The groundbreaking result then was that the effects of LSD were unpredictable and therefore not particularly suitable for controlling the human mind.
The experiments of Josef Mengele and other Nazis
Twins in Auschwitz who were kept alive for Mengele's experiments. Image: Wikimedia Commons, USHMM / Belarusian State Archive of Documentary Film and Photography | Public domain
When we talk about crimes against humanity, of course the Nazis are always at the forefront. More precisely, it could hardly be worse.
For example, the following cruel experiments were carried out under Eduard Wirths and Josef Mengele:
- Twins and half-siblings were sewn together to see if they could create "a new creature."
- To study the effects of cold, people were thrown into ice water and then noted when exactly they died. Above all, Russian prisoners were "used" for this purpose, because the Germans feared that they would be genetically resistant to cold.
- For their tests with seawater, the Nazis locked 90 Roma in a room with no food or drinking water and only gave them a bucket of salt water.
- The victims dried up so terribly that they licked the floor out of sheer desperation when someone had just wiped it with a damp cloth (the Nazis were also completely obsessed with impeccable hygiene).
- In 1933 a law was passed that forced people with potential hereditary defects to be sterilized. Anyone who was not a perfect Aryan had no right to exist, and certainly no right to reproduction. To find the most effective method of sterilization, thousands of horrific experiments were conducted.
This list could go on and on indefinitely. In addition, Josef Mengele was a notorious bungler who had next to no idea about medical procedures.
In addition to being a Slayer song, Unit 731 is an infamous Japanese Army research complex that experimented on people during the Second Sino-Japanese War and WWII. The mastermind behind the whole thing was the microbiologist Shiro Ishii - a man from whom even Josef Mengele could have learned a lot about malice.

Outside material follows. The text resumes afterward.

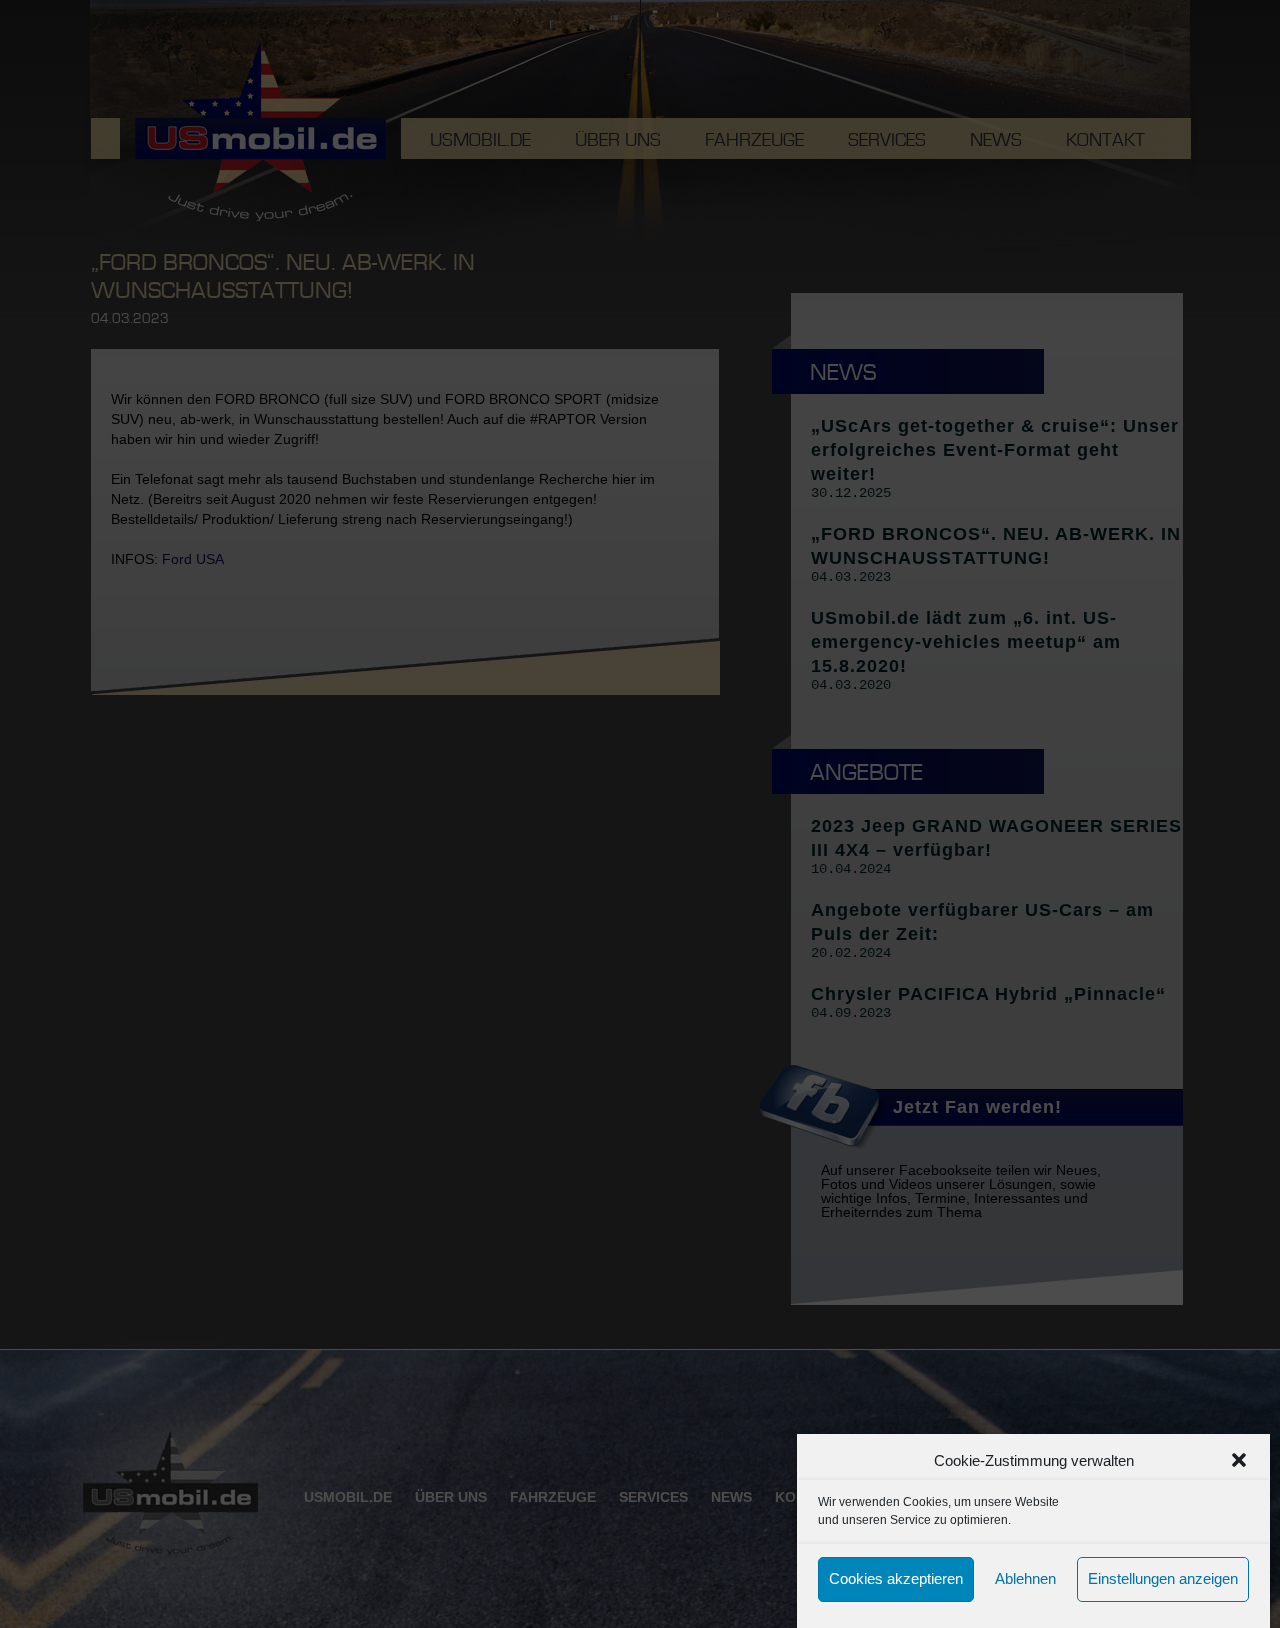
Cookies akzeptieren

Among other things, the following horror offers were in Ishii's repertoire: vivisection without anesthesia, freezing, thawing and amputation of limbs (also without anesthesia). The victims' arms and legs were sewn off the other side of the body, they were injected with animal blood and seawater, they were infected with sexually transmitted diseases and were tossed in a circle until they died. During weapon tests, atrocities positioned their poor victims at various distances around a grenade - then the grenade was detonated.
The Chinese served the Japanese as guinea pigs for the development of new biological weapons. Low-flying planes bombed Chinese cities and villages with plague-infected fleas. One problem with this was that the fleas floating around in the air also infected their own troops, which meant that this experiment was discontinued after the first large-scale experiments.
After Japan surrendered in 1945, a plane full of Americans landed in front of the complex. The soldiers felt dizzy at all the gruesome details of atrocities, but against the backdrop of the arms race with the Soviet Union, not necessarily out of pity. Because Shiro Isshi had the key to the Unit 731 records, he proposed a deal to the Americans: he would stay alive with all of his men in exchange for the files. He died of natural causes at the age of 67 without ever spending a single day in prison.
The Soviet Union, North Korea and other regimes have also been guilty of heinous experiments with people. But here's some good news at the end: Today there are conventions, ethical guidelines and codes to prevent these types of treatment, such as the Helsinki Declaration. And bad news at the very end: These agreements are being violated all the time, for example by the CIA.